Dengan konsisten pada hipotesis sebelumnya, bahwa wilayah Assam (di timur laut India) sebagai negeri Ash-Sham yang dimaksud dalam hadis Nabi Muhammad, maka wilayah Bashrah, dan sungai Dijlah yang disebut Nabi sebagai “salah satu negeri dari negeri-negeri orang-orang yang berhijrah,” saya pikir mestilah pula di cari di sekitar wilayah Assam.

Atas pertimbangan ini, maka wilayah ‘Batshar’ di distrik Nalbari, Assam, menjadi opsi yang paling memungkinkan. Selain bentuk ‘Batshar’ yang identik dengan ‘Basrah’, letaknya yang juga dekat dengan sungai Brahmaputra memberi penguatan. Ini sebagaimana yang disebutkan dalam hadis bahwa di Basrah terdapat sungai Dijlah dan sebuah jembatan. 

(dokpri)
Letak Batshar di Assam. (Dokpri)
Jembatan Saraighat membentang sepanjang 1,49 km di atas sungai Brahmaputra, Menghubungkan Guwahati dengan sisi utara sungai Brahmaputra (dokpri)
Jembatan Saraighat membentang sepanjang 1,49 km di atas sungai Brahmaputra, Menghubungkan Guwahati dengan sisi utara sungai Brahmaputra (dokpri)

Meskipun nama sungai Brahmaputra berbeda jauh dengan bentuk nama sungai Dijlah sebagaimana yang disebutkan dalam hadis, namun, ada kemungkinan sebutan ‘Dijlah’ ada kaitannya dengan bentuk kata ‘Dighala’ yang dalam bahasa setempat (bahasa Bengali)  berarti “panjang”.

Sementara dalam bahasa etnis lokal (Bodo) bentuk ‘di’ ekuivalent atau setara maknanya dengan ‘sungai’. Hal ini ditunjukkan oleh nama-nama sungai di wilayah ini yang umumnya berawalan suku kata ‘di’. Seperti: Dikhan, Dikhu, Dikrang, Digaru, Dichu, Diputa, Diphang, Diphu, Diphlu, Dibong, Dibru, Dima, Dimla, Dimu, Dilao (Brahmaputra), Dilih, dan masih banyak lagi.

Berikut ini penjelasannya dalam buku Bengali and Other Related Dialects of South Assam

Sudhamsu Sekhara Tunga:
Sudhamsu Sekhara Tunga: “Bengali and Other Related Dialects of South Assam”, 1995: 13 (dokpri)

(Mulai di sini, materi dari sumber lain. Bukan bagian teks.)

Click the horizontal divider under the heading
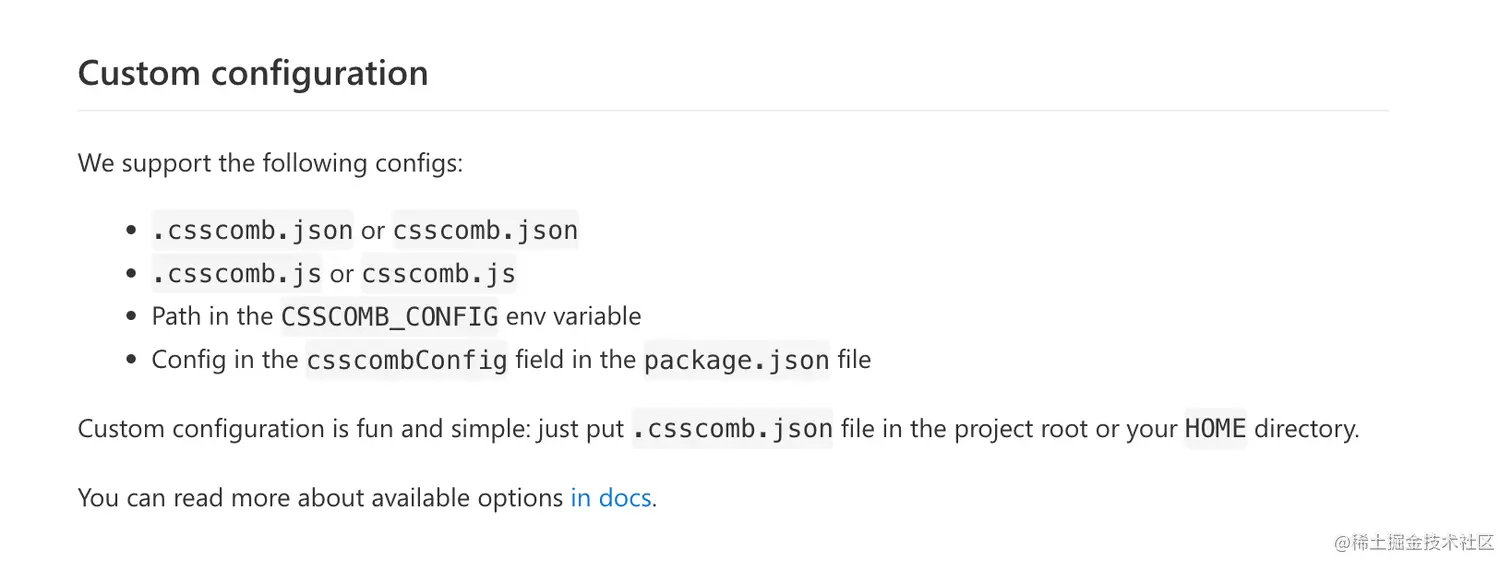 coord(732,110)
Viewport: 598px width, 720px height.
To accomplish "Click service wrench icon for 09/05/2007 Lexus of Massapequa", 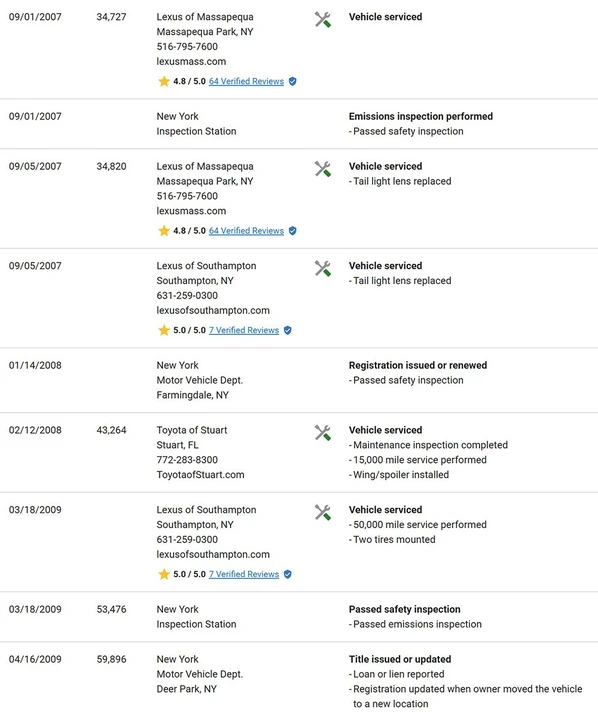I will point(322,169).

Jadi, sungai Dijlah yang disebutkan dalam hadis, bisa jadi merujuk pada kata ‘Dighala’ yang memiliki makan ‘panjang’ dan mengandung bentuk ‘di’ yang berarti sungai. Sehingga Dighala bisa bermakna sungai yang panjang atau sungai yang lebar. Ini setidaknya sesuai dengan badan sungai Brahmaputra yang lebar.

Adapun mengenai Bani Qanthura yang dalam hadis yang diriwayatkan HR. Abu Dawud datang menyerang basrah, dapat diduga merupakan etnis lokal di wilayah itu.

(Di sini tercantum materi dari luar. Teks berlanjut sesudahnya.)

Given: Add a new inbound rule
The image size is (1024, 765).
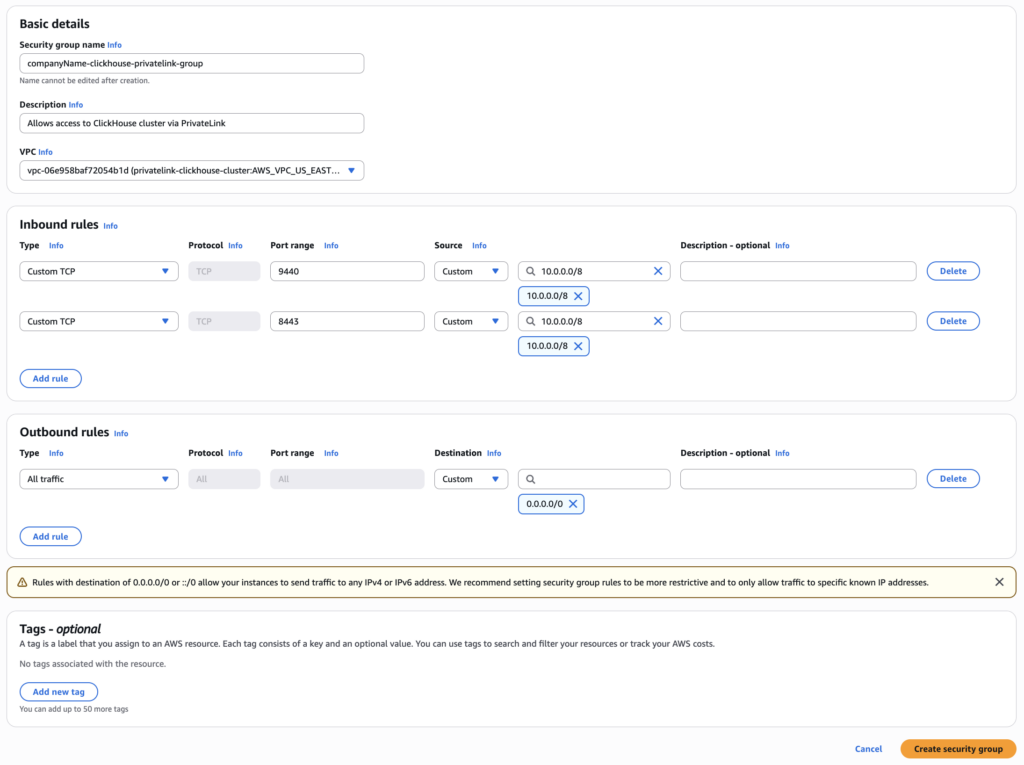Looking at the screenshot, I should tap(50, 378).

Sebagaimana yang telah saya ulas dalam tulisan sebelumnya (Temuan Jejak Migrasi Nabi Ibrahim 4200-an Tahun Lalu), Orang Dimasa (juga disebut Dimasa-Kachari) sebagai komunitas etnis asli dan dianggap sebagai penghuni tertua yang mendiami negara bagian Assam dan Naga land di India timur laut, telah saya identifikasi sebagai keturunan langsung dari Nabi Ibrahim dan istrinya Hajar (dengan nama lain Keturah).

Telah juga saya ungkap dalam tulisan tersebut jika etnis Dimasa memiliki keunikan karena mereka melacak klan mereka menurut dua garis, yaitu, patriclan (klan dari garis keturunan bapak) dan matriclan (klan dari garis keturunan ibu). 

Bahkan, sebutan nama ‘Dimasa’ atau pun ‘Kachari’ yang secara signifikan lebih merujuk pada garis ibu, cukup jelas menunjukkan jika pada masa lalu (dan mungkin hingga kini) etnis ini didominasi oleh pengaruh kuat dari garis ibu. Karena itu, cukup sejalan jika dalam hadis Nabi mereka lebih disebut sebagai Bani Qanthura (Keturah).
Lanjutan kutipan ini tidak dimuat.